## BEGIN Dataset entries

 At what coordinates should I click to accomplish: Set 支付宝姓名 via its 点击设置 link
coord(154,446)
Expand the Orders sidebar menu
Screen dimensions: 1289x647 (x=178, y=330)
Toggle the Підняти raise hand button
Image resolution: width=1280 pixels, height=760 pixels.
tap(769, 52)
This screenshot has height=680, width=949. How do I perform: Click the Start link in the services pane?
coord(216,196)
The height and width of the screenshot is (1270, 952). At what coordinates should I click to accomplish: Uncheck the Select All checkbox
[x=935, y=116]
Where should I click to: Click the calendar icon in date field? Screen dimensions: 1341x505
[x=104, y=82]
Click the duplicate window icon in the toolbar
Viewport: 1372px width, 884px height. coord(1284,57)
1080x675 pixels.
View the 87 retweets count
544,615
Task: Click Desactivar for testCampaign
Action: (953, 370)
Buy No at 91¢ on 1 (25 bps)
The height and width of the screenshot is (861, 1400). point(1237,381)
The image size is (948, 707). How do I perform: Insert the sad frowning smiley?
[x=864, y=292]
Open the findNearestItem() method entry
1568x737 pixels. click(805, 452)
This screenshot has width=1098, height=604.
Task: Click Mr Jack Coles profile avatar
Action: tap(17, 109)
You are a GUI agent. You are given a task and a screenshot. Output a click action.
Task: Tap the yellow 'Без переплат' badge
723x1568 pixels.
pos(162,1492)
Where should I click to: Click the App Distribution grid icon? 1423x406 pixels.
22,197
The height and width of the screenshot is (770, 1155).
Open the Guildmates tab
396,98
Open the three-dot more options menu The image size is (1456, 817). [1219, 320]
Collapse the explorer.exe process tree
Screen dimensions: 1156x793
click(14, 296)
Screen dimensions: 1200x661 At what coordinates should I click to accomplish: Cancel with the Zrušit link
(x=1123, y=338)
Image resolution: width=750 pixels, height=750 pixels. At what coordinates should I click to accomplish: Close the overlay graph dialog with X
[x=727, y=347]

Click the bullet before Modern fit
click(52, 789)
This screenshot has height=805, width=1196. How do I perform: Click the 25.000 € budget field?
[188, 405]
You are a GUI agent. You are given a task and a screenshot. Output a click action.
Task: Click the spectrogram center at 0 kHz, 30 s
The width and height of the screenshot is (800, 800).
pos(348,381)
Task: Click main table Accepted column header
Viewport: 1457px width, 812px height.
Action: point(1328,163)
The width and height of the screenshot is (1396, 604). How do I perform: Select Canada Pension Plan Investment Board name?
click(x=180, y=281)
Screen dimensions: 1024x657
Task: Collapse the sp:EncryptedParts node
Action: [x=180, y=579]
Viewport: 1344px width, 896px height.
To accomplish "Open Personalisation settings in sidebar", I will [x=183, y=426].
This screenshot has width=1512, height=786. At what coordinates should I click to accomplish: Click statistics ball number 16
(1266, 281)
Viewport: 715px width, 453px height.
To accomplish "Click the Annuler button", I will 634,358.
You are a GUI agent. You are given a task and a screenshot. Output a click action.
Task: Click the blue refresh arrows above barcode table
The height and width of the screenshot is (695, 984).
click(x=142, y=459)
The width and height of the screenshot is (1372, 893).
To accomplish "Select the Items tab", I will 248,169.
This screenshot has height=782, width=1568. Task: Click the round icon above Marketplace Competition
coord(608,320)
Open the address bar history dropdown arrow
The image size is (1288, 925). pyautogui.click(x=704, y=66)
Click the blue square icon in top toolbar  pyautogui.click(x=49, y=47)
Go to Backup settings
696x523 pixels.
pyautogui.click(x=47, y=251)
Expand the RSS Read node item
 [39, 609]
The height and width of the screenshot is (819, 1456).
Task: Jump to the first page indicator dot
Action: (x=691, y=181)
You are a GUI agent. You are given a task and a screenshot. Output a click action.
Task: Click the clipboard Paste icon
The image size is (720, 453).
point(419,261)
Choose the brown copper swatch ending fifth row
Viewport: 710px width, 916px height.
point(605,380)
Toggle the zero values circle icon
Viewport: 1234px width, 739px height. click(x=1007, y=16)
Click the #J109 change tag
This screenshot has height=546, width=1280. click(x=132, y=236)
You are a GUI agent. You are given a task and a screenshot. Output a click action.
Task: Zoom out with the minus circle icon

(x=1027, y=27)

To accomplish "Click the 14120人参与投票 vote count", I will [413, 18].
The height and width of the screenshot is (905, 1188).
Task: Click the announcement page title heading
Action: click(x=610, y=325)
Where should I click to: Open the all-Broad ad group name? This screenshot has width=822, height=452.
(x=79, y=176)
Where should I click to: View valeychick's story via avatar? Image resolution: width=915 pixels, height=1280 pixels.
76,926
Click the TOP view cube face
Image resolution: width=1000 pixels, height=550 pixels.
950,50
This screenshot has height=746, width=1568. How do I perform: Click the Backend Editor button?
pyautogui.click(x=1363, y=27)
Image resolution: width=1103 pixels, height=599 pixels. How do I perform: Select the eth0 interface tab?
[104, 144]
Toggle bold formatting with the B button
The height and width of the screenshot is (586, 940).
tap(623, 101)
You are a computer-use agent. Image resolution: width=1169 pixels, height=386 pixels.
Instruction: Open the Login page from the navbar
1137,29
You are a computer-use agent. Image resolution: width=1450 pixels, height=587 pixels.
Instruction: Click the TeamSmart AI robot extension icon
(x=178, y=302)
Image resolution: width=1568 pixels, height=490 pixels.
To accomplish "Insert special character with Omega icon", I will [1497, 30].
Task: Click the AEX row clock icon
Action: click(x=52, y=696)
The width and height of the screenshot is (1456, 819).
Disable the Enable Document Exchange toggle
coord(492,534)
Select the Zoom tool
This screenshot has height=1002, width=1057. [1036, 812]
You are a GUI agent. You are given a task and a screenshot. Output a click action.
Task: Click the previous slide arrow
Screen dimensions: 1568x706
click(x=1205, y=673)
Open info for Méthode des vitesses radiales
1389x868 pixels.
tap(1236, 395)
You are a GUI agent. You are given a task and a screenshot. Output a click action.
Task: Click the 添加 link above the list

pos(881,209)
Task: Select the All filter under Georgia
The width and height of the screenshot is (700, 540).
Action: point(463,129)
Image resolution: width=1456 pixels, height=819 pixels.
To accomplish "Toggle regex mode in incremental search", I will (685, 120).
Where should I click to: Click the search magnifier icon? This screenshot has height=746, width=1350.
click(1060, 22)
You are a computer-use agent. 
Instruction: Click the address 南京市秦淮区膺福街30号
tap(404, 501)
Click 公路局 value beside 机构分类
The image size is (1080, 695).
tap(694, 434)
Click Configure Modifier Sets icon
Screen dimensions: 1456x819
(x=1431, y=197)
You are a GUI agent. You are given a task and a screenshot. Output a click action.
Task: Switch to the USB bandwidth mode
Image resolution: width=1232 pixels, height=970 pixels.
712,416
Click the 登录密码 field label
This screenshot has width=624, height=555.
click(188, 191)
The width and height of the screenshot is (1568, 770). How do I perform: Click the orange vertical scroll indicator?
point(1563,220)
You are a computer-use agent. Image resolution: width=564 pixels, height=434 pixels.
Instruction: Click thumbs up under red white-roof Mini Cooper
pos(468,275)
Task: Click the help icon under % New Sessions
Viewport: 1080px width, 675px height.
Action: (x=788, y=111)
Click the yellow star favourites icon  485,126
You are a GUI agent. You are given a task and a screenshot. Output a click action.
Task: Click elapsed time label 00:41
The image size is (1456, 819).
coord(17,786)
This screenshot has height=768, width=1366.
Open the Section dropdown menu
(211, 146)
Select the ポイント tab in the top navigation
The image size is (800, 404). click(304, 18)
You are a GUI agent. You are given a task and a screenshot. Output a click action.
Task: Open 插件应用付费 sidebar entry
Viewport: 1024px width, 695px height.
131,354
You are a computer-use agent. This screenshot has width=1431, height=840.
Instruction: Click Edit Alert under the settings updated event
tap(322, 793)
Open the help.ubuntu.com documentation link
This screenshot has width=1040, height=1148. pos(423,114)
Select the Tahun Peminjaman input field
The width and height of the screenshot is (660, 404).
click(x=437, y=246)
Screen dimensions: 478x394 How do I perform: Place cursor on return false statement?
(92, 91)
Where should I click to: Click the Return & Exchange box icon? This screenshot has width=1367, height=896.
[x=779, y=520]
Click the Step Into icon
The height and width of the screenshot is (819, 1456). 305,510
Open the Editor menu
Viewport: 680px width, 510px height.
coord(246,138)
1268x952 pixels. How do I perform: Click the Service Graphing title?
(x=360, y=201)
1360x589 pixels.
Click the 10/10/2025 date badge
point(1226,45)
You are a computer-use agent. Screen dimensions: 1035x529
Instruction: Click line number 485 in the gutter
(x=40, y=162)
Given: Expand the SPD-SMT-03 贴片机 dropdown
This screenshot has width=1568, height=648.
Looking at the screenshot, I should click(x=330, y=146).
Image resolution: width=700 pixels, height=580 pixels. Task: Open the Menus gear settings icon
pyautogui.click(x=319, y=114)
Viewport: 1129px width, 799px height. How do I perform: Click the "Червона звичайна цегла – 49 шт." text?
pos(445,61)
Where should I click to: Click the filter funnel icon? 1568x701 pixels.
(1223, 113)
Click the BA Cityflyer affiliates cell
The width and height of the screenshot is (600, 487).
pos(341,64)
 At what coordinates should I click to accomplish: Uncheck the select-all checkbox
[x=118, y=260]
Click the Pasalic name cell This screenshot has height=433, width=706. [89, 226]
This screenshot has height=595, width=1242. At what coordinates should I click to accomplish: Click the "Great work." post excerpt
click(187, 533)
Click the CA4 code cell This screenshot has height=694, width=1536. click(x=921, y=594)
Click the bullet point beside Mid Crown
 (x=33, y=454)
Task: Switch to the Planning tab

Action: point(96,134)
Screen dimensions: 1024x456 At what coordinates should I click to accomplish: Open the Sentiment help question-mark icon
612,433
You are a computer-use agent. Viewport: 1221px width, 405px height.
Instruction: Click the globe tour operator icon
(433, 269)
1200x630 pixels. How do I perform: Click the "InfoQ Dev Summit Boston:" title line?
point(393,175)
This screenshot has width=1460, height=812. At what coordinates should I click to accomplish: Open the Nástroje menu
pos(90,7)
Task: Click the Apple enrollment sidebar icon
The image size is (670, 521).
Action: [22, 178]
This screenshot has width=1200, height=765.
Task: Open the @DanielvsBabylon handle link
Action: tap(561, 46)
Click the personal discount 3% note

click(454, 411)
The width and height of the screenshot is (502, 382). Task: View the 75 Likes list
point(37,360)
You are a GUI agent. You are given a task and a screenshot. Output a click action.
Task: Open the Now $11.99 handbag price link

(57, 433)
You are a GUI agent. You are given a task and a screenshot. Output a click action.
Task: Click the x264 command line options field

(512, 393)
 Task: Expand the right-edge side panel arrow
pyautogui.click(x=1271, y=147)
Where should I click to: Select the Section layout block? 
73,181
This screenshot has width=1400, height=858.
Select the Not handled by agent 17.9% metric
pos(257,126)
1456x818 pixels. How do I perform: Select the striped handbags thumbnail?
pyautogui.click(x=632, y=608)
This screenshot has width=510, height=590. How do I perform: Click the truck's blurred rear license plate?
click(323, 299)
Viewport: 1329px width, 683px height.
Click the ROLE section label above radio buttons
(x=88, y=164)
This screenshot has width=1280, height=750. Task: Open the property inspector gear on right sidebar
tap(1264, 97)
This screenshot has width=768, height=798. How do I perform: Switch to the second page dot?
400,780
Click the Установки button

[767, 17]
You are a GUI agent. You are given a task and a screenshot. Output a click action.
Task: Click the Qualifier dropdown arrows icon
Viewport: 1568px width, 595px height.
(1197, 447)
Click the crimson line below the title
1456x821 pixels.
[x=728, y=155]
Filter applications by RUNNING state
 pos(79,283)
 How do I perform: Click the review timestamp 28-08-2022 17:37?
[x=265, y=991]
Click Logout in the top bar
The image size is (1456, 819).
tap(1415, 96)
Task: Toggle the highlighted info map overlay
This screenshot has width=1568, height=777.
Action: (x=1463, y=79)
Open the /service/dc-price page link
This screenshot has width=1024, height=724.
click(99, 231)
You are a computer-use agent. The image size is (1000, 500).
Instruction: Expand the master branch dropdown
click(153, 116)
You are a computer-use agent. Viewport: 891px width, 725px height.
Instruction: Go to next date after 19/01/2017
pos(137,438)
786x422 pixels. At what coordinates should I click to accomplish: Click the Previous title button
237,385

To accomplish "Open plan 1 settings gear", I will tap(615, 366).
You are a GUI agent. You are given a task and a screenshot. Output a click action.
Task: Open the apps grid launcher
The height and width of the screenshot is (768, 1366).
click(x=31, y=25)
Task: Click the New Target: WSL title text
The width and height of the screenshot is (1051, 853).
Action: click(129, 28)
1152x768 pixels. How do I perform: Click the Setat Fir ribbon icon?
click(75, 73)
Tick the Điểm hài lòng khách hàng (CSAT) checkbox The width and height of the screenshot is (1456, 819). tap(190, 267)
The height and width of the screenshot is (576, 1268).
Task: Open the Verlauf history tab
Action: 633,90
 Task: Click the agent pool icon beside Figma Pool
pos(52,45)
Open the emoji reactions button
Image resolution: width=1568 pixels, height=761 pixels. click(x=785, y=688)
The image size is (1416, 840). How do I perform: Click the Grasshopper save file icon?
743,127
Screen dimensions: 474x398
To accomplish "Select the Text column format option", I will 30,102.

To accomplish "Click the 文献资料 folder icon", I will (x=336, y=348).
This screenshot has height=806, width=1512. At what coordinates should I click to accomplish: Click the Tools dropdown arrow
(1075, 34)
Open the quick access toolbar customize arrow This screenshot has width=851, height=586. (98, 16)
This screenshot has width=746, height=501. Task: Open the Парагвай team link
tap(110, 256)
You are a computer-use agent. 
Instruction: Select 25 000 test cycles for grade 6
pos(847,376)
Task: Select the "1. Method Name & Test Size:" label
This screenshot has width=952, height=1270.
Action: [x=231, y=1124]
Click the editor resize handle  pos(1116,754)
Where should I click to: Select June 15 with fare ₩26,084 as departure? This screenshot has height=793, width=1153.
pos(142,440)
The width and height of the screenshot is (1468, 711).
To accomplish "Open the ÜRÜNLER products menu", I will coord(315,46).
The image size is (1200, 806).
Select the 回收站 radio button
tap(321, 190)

## END Dataset entries

** Task instructions **
Copy the lines starting at the one containing "The image size is (948, 707)." and ending at the one containing "Action: tap(17, 109)", both included, and nothing else.

** Task answer **
The image size is (948, 707). How do I perform: Insert the sad frowning smiley?
[x=864, y=292]
Open the findNearestItem() method entry
1568x737 pixels. click(805, 452)
This screenshot has width=1098, height=604.
Task: Click Mr Jack Coles profile avatar
Action: tap(17, 109)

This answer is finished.